Pertama-tama ini bukan proyek saya sendiri, melainkan proyek Allah, ini bukan hadiah yang saya berikan atau cita-cita yang mesti saya capai, tetapi anugrah yang saya sambut, karya yang ”bagian terbesarnya” dikerjakan Allah sendiri. Saya mengatakan bagian terbesar, karena kita juga harus berbuat sesuatu, Dia segera akan mengundang kita turut serta dalam perjamuan bersamaNya (Why 3;20). Tetapi kita harus membuka pintu; Allah tidak akan pernah mengundang kita secara paksa. Berbeda dari mendaki gunung Tuhan dengan mengandalkan tenaga dan usaha sendiri dengan berkorban tidak sedikit,, padahal yang perlu hanya merelakan dirinya digotong naik!Dan ternyata hal ini tidak terlalu mudah dilakukan. Menomor-duakan usaha pribadi dan belajar menari seirama dengan Allah mengandalkan suatu matiraga yang tak kalah tuntutannya dibandingkan dengan perjuangan yang akhirnya mematikan semangat beberapa teman novisiat saya. Kita dipanggil menjalankan suatu matiraga yang berbeda, yaitu matiraga yang lebih bersifat penyerahan diri daripada penyempurnaan diri.

”Ada kebenaran Allah karena iman akan Yesus Kristus bagi semua orang, orang yahudi dan orang kafir, yaitu semua orang yang percaya. Sebab tidak ada perbedaan. Karena semua orang telah berbuat dosa dan telah kehilangan kemuliaan Allah, dan oleh kasih karunia telah dibenarkan dengan Cuma-Cuma karena penebusan dalam Kristus Yesus.....Jika demikian, apakah dasarnya untuk bermegah ? Tidak ada!.Karena kami yakin bahwa manusia dibenarkan karena iman, dan bukan karena ia melakukan hukum ....” (Rm 3:22-24,27-28)

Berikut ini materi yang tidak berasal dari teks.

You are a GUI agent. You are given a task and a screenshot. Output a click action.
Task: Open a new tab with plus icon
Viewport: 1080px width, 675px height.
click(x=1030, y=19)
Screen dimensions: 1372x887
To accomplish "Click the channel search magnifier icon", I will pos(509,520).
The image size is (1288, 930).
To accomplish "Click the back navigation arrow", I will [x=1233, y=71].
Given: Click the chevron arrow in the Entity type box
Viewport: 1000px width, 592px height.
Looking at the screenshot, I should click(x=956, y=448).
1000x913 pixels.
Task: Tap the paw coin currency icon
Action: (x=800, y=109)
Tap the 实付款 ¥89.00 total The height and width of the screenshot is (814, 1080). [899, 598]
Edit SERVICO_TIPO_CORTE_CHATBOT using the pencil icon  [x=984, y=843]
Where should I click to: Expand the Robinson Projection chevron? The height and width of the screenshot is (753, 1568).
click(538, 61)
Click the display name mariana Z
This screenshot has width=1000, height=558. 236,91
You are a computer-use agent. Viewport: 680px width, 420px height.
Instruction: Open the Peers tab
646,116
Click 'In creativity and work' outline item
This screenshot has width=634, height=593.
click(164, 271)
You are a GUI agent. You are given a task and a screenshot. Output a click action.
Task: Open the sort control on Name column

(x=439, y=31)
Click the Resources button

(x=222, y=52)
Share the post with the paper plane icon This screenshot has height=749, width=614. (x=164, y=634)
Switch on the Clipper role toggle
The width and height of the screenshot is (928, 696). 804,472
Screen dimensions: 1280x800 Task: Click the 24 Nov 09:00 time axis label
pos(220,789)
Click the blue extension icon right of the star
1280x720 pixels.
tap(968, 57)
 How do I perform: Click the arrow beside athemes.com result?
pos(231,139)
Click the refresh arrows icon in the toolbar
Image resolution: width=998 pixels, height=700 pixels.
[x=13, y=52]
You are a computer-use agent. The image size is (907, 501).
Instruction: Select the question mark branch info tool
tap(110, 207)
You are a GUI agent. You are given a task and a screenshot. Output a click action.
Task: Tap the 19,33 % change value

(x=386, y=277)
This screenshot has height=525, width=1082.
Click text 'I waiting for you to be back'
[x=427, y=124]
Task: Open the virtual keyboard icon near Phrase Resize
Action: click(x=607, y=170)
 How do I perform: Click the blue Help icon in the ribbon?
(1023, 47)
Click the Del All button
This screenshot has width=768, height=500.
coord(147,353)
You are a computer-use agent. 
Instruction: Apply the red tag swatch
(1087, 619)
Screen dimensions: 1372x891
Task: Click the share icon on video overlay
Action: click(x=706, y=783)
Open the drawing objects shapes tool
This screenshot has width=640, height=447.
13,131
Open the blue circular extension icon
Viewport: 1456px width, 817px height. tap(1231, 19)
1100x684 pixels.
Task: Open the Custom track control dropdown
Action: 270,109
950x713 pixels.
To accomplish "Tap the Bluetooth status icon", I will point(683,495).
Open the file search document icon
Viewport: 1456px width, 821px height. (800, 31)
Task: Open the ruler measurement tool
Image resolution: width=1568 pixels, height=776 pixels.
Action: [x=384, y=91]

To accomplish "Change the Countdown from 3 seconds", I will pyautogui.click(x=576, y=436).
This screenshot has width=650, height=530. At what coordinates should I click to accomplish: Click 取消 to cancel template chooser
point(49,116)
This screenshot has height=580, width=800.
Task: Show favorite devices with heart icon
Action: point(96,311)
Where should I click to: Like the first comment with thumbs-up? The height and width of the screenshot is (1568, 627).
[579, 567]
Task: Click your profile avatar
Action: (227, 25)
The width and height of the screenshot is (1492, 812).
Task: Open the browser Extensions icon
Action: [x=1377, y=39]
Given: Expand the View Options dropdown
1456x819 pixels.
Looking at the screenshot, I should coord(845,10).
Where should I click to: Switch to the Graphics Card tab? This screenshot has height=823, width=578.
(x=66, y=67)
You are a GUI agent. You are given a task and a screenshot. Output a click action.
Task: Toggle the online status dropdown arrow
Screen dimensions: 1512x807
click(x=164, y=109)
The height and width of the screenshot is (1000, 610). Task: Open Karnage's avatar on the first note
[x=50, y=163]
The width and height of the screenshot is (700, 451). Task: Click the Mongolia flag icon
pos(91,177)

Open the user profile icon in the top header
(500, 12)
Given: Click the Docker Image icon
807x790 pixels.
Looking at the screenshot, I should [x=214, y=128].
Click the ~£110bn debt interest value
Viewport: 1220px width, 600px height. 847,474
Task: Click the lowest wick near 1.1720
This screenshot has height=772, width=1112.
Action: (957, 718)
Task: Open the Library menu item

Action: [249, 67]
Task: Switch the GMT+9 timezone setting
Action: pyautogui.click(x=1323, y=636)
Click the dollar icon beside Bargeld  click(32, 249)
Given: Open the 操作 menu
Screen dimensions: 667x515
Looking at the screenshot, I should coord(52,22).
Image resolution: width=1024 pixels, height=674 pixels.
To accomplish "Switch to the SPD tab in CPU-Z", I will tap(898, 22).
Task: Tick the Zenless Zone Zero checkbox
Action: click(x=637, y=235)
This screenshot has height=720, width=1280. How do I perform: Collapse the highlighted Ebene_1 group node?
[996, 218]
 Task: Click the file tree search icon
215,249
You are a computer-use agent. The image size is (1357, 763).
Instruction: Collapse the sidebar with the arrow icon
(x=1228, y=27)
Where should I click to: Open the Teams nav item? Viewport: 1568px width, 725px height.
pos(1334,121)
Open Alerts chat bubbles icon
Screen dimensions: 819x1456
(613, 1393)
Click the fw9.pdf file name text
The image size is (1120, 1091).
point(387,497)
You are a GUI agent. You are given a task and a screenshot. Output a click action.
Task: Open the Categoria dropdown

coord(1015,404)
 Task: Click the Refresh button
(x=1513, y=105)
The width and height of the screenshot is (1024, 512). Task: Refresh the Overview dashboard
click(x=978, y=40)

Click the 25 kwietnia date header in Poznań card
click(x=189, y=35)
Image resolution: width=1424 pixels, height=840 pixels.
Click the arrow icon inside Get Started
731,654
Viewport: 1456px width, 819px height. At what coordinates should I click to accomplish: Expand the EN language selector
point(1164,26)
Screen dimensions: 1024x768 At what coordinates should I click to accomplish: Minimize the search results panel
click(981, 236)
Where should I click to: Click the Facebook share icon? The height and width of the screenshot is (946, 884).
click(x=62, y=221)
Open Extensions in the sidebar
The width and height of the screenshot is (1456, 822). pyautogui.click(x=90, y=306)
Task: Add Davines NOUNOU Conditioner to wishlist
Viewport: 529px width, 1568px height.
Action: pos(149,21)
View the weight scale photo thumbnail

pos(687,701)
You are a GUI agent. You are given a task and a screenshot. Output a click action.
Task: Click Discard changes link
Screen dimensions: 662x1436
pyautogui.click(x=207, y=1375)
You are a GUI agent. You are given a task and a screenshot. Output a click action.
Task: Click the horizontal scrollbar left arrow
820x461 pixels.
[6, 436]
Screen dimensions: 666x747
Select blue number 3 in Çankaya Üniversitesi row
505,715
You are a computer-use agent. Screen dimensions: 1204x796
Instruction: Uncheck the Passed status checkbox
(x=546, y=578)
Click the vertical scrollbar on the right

Jadi, segalanya adalah anugrah,. Perjuangan saya pada awalnya bukanlah berupaya memperoleh hadiah melainkan menyambut hadiah itu, mengijinkan Allah memberikannya kepada saya, dan semakin menyadari sepenuh-penuhnya bahwa semuanya ini sungguh-sungguh anugrah.”Ketika kita masih lemah, Kristus telah mati untuk kita orang-orang durhaka pada waktu yang ditentukan Allah” (Rm 5:6) Kesadaran akan anugrah yang diberikan dengan Cuma-Cuma mungkin menjadi pelajaran pokok tentang kesucian yang harus saya pelajari.
Pemberian Tuhan mengandalkan kerjasama yang aktif dan kadang-kadang intensif. Menyambut tidak berarti bersikap pasif.
Seperti kata St.Yohanes dari Salib, bahwa seluruh ciptaan baik adanya. Masalahnya bukan pada ciptaan, tetapi tidak tertibnya kita melekat padanya. Keluarga saya, pacar saya, beasiswa saya, teman-teman saya, keinginan saya-semuanya sungguh baik adanya, hanya cara kita melekat padanya yang harus ditertibkan. Tetapi menurut St. Ignatius, semuanya ini hanyalah sarana bukan tujuan. Tujuan satu-satunya ialah kemuliaan Allah dan keselamatan pribadi kita. Segala yang lain hanya sekedar jalan demi tercapainya tujuan akhir itu. Kita telah melihat bahwa yang penting bukan yang kita usahakan sendiri, melainkan bagaimana kita merelakan Tuhan mengerjakannya dalam diri kita.